Section 8.2 Financial Statements. The Borrower has delivered to the Agent
and the Banks audited consolidated financial statements of the Borrower and the
Subsidiaries as at and for the Fiscal Year ended on or about December 30, 2000,
and unaudited consolidated financial statements of the Borrower and the
Subsidiaries for the Fiscal Quarter ended September 29, 2001. Such financial
statements, have been prepared in accordance with GAAP, and present fairly in
all material respects, on a consolidated basis, the financial condition of the
Borrower and the Subsidiaries as of the respective dates indicated therein and
the results of operations for the respective periods indicated therein. Neither
the Borrower nor any of the Subsidiaries has any material contingent
liabilities, liabilities for taxes, unusual forward or long-term commitments, or
unrealized or anticipated losses from any unfavorable commitments except as
referred to or reflected in such financial statements or in the notes to such
financial statements or which have otherwise been disclosed to the Banks in
writing. There has been no material adverse change in the business, condition
(financial or otherwise), operations,
29
prospects, or properties of the Borrower and the Subsidiaries taken as a whole
since the effective date of the most recent financial statements referred to in
this Section 8.2.
Section 8.3 Corporate Action; No Breach. The execution, delivery, and
performance by the Borrower and each Obligated Party of the Loan Documents to
which each is or may become a party and compliance with the terms and provisions
hereof and thereof have been duly authorized by all requisite action on the part
of the Borrower and each Obligated Party and do not and will not (a) violate or
conflict with, or result in a breach of (i) the articles of incorporation or
bylaws of the Borrower or any of the Subsidiaries, (ii) any applicable law,
rule, or regulation or any order, writ, injunction, or decree of any
Governmental Authority or arbitrator other than such violations, conflicts, and
breaches which would not reasonably be expected to have a Material Adverse
Effect, or (iii) any agreement or instrument to which the Borrower or any of the
Subsidiaries is a party or by which any of them or any of their property is
bound or subject other than such violations, conflicts, and breaches which would
not reasonably be expected to have a Material Adverse Effect, or (b) constitute
a default under any such agreement or instrument, or result in the creation or
imposition of any Lien (except as provided herein) upon any of the revenues or
assets of the Borrower or any Subsidiary other than such defaults which would
not reasonably be expected to have a Material Adverse Effect.
Section 8.4 Operation of Business.

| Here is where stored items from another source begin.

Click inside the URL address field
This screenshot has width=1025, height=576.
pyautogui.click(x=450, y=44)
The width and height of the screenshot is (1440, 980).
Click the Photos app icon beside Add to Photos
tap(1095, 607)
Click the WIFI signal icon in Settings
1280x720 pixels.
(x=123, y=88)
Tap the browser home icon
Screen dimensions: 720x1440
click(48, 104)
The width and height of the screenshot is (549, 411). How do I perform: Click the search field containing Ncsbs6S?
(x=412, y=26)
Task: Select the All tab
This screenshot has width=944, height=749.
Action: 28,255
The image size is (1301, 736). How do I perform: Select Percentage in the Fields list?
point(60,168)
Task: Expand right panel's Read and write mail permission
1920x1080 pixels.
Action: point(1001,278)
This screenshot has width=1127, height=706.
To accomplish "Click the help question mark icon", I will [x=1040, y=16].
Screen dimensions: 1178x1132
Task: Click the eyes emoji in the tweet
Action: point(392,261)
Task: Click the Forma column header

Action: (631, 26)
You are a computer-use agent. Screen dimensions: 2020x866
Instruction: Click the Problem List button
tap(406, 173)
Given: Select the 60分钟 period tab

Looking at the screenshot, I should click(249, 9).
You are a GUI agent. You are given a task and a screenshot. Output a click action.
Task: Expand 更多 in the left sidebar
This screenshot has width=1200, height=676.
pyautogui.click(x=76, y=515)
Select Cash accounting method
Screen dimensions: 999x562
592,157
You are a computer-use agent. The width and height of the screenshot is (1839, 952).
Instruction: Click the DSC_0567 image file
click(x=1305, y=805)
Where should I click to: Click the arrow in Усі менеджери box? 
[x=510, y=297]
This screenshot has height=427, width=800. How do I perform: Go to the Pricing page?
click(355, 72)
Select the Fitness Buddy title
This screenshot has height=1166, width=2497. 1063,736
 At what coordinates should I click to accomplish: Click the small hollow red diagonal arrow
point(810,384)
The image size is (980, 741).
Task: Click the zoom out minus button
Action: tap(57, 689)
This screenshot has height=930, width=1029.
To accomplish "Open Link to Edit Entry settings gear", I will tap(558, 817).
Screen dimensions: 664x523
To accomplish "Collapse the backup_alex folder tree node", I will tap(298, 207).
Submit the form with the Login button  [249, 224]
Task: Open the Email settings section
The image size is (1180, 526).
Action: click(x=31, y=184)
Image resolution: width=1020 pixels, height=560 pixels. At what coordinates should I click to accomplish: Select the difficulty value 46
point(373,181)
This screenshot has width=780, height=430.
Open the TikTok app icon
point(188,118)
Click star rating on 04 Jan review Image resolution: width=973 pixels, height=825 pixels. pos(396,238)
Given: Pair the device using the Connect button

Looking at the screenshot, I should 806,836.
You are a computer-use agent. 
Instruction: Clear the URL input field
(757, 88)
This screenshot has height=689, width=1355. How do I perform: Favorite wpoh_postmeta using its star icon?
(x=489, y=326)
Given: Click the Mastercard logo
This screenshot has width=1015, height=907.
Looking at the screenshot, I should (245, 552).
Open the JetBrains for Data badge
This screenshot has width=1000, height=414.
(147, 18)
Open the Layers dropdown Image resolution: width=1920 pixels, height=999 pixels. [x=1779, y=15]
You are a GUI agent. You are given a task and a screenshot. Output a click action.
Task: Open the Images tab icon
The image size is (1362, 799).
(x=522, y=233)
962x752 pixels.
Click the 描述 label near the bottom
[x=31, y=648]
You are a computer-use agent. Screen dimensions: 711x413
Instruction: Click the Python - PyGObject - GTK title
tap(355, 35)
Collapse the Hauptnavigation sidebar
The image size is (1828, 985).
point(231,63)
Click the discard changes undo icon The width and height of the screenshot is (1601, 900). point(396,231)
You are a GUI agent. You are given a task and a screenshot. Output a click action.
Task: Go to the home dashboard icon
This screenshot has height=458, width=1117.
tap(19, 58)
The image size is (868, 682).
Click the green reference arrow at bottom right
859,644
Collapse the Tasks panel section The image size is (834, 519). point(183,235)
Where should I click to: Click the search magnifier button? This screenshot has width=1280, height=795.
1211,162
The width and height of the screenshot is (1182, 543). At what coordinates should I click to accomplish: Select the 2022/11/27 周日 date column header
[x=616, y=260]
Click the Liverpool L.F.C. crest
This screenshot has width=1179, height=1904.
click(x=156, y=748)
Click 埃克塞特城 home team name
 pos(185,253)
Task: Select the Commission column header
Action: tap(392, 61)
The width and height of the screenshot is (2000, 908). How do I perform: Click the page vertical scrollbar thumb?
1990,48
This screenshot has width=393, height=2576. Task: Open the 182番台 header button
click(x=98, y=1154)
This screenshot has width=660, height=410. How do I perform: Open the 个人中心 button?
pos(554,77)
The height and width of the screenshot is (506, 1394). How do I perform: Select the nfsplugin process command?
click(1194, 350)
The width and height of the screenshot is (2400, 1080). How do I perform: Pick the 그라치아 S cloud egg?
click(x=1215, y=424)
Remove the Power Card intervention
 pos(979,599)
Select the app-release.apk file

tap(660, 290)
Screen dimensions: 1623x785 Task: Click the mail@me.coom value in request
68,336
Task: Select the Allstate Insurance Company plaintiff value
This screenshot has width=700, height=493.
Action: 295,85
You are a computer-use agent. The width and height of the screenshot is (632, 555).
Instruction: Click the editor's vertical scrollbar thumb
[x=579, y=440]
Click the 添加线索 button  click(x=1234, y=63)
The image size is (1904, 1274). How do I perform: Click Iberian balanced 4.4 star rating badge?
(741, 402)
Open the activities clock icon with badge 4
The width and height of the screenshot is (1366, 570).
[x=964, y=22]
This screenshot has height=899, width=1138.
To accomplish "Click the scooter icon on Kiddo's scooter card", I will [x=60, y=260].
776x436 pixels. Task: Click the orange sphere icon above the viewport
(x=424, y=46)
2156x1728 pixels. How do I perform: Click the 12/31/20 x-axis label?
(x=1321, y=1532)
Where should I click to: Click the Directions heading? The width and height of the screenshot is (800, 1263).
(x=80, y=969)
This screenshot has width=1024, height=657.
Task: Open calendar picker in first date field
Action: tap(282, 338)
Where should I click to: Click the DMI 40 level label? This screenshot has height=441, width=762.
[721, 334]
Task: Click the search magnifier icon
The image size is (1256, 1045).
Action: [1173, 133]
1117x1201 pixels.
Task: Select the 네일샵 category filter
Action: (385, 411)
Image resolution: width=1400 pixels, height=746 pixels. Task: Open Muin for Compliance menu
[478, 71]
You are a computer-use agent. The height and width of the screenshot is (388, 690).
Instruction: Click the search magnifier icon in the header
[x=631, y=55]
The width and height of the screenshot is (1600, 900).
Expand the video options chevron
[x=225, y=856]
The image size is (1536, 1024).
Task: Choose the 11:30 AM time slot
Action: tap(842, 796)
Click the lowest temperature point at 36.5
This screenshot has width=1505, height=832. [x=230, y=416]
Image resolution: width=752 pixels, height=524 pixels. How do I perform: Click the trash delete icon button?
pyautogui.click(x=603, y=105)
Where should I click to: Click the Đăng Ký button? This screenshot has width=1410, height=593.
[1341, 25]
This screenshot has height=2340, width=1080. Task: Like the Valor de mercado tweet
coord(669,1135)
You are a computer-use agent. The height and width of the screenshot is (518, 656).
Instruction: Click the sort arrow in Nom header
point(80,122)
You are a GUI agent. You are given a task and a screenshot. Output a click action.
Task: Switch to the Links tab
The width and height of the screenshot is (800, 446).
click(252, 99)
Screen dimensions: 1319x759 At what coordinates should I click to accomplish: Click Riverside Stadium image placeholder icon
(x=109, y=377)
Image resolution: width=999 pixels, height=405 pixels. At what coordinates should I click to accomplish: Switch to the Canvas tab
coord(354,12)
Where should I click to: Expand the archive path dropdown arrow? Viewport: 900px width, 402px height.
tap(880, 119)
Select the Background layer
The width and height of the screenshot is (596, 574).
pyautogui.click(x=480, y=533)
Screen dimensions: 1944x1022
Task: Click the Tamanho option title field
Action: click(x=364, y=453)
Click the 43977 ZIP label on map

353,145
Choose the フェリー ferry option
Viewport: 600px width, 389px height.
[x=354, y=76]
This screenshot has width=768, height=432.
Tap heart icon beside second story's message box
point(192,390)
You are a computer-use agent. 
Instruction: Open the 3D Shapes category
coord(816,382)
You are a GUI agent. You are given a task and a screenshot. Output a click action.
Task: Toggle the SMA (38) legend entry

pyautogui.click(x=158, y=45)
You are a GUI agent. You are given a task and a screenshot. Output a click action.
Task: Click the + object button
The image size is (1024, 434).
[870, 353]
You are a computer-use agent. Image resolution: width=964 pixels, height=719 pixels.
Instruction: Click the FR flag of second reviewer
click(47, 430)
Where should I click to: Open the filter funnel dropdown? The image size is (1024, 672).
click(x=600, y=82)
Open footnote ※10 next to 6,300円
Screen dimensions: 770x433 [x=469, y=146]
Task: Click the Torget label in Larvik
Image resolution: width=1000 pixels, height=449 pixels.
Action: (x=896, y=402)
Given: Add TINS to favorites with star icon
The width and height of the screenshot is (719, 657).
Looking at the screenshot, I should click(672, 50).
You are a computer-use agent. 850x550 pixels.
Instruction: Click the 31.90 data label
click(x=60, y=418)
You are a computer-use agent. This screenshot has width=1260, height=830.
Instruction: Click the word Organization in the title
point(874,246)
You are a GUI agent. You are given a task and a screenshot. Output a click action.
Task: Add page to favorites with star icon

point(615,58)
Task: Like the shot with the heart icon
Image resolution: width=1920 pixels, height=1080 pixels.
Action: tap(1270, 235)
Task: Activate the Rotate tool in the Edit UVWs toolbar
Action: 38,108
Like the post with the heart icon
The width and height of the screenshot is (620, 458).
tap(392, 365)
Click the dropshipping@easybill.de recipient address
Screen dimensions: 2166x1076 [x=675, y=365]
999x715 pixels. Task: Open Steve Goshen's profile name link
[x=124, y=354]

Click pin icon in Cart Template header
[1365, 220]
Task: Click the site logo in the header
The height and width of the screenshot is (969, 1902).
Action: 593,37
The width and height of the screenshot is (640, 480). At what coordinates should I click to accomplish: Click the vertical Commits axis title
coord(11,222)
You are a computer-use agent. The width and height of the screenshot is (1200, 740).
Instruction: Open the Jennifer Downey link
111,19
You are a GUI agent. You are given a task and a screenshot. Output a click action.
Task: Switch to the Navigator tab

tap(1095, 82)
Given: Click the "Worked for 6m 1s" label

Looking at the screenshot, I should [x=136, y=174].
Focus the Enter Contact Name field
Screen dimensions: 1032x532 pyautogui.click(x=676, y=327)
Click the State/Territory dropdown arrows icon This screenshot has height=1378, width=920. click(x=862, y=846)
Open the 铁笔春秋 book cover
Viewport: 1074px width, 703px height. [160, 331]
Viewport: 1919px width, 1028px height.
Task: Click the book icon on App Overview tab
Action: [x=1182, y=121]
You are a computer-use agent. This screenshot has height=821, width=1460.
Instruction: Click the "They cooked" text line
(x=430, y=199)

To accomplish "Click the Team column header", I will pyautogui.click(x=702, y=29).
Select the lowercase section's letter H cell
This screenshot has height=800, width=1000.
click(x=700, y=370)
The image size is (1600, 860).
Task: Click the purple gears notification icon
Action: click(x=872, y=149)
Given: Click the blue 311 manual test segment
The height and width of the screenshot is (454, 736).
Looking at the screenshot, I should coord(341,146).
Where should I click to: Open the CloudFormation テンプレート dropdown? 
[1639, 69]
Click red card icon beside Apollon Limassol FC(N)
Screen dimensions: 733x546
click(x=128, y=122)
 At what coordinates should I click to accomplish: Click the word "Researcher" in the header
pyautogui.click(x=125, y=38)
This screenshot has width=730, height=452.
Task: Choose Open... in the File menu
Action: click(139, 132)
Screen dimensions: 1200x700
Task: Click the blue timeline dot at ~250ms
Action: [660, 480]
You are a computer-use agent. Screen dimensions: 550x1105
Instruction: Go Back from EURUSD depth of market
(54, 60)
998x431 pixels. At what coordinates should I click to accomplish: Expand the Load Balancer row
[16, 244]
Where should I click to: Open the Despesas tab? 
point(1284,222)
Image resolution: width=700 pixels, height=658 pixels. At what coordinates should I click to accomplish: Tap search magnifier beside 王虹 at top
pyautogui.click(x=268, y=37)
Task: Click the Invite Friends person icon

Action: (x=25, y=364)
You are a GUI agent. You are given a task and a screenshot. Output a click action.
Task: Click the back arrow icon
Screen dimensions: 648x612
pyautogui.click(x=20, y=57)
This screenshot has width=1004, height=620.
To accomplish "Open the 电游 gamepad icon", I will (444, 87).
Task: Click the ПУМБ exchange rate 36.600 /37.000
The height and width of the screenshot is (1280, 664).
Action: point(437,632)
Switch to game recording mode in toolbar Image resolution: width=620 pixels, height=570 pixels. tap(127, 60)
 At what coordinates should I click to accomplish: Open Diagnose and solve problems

The Borrower and each of the
Subsidiaries possess all licenses, permits, franchises, patents, copyrights,
trademarks, and tradenames, or rights thereto, necessary to conduct their
respective businesses substantially as now conducted and as presently proposed
to be conducted except those that the failure to so possess would not reasonably
be expected to have a Material Adverse Effect, and the Borrower and each of its
Subsidiaries are not in violation of any valid rights of others with respect to
any of the foregoing except violations that would not reasonably be expected to
have a Material Adverse Effect.
Section 8.5 Litigation and Judgments. Except as disclosed on Schedule 8.5
or in the Borrower's Form 10-Q for the Fiscal Quarter ended September 29, 2001,
there is no action, suit, investigation, or proceeding before or by any
Governmental Authority or arbitrator pending, or to the knowledge of the
Borrower, threatened against or affecting the Borrower or any Subsidiary, that
is reasonably expected to have a Material Adverse Effect. As of the Closing
Date, there are no outstanding judgments against the Borrower or any Subsidiary.
Section 8.6 Rights in Properties; Liens; Nonproductive Assets. Except as
set forth on Schedule 8.6, the Borrower and each Subsidiary have good title to
or valid leasehold interests in their respective properties and assets, real and
personal, including the properties, assets, and leasehold interests reflected in
the financial statements described in Section 8.2 (except as sold or otherwise
disposed of since the date of such financial statements in the ordinary course
of business or as otherwise permitted by this Agreement or the Original
Agreement), and none of the properties, assets, or leasehold interests of the
Borrower or any Subsidiary is subject to any Lien, except as permitted by
Section 10.2. The properties listed on Schedule 10.8 are not utilized by the
Borrower or any Subsidiary in the ordinary course of business and do not
contribute to the cash flow or earnings of the Borrower or any Subsidiary.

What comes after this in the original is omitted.